I read several articles this morning about dogs who have saved their families from fire, tornadoes, floods, attacking animals of many species including other dogs. For the families blessed with the devotion of these heroes, life will never be the same. So many of these brave dogs died in their selfless acts of courage, and some suffered disabilities for the remainder of their lives. Those families will pass the stories of their amazing dogs down through the generations and they will never be forgotten.
My own life has been touched by several gallant canines that will forever hold their place in my heart and in my family’s history. As a teenager my family loved a stray dog that became an icon to not only my family but the entire neighborhood. Bertha was a mixed breed that grew hair like a sheep waiting to be sheared. So she often appeared to be a big bundle of hairy matts that could never be brushed out. She walked the concrete fence in front of our home and the neighbors and visitors to the neighborhood soon came to expect to see her lounging on our brick wall. Twice during my late teenage years Bertha corralled my young sister and prevented her from running to the street by sitting on her or pinning her to the porch.
As an adult I loved a beautiful German Shepherd Dog that came between me and strangers that would not heed my request to leave our country property. She barked, she growled, and eventually she chased off the dangers that she knew frightened me. Sasha was my guardian for many years, and I loved her like one of my own children. Now I have Jake and his giant majestic appearance ensures my safety not only in my home but on walks around our neighborhood. He is truly a gentle giant until he senses my fear, then he becomes a force to be reckoned with that no one has felt confident in challenging.

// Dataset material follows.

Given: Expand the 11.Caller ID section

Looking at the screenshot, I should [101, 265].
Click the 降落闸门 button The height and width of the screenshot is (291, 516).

Most of us have a story about a dog that showed amazing gallantry in our lives. These stories are told over and over and they mark that hero’s place in our lives. But what about the everyday routines of our lives that go untold? How many of us know a senior citizen that is saved everyday from loneliness by a faithful dog? How many of us know the comfort of coming home after a tough day to a happy dog that doesn’t care about the world outside? How many of us have a furry baby that lies at the end of our beds when we don’t feel well, or cuddles against us when we cry?
I listened this morning to Alan Jackson’s beautiful memorial song “Where Were You When the World Stopped Turning?” He speaks of God’s gifts to us and how love is the greatest of those gifts. For me, and for so many people I speak with each day, that love comes in the form of a four-pawed “baby” that lights up our hearts each day with the unconditional love we all crave. On September 11, 2001 I was sitting on my bed, with my dogs cuddled close around me as the tears fell. I watched in horror the events of that morning and my babies comforted me with all the love they had. That love proved enough to help me get through that horrible day. Heroes indeed!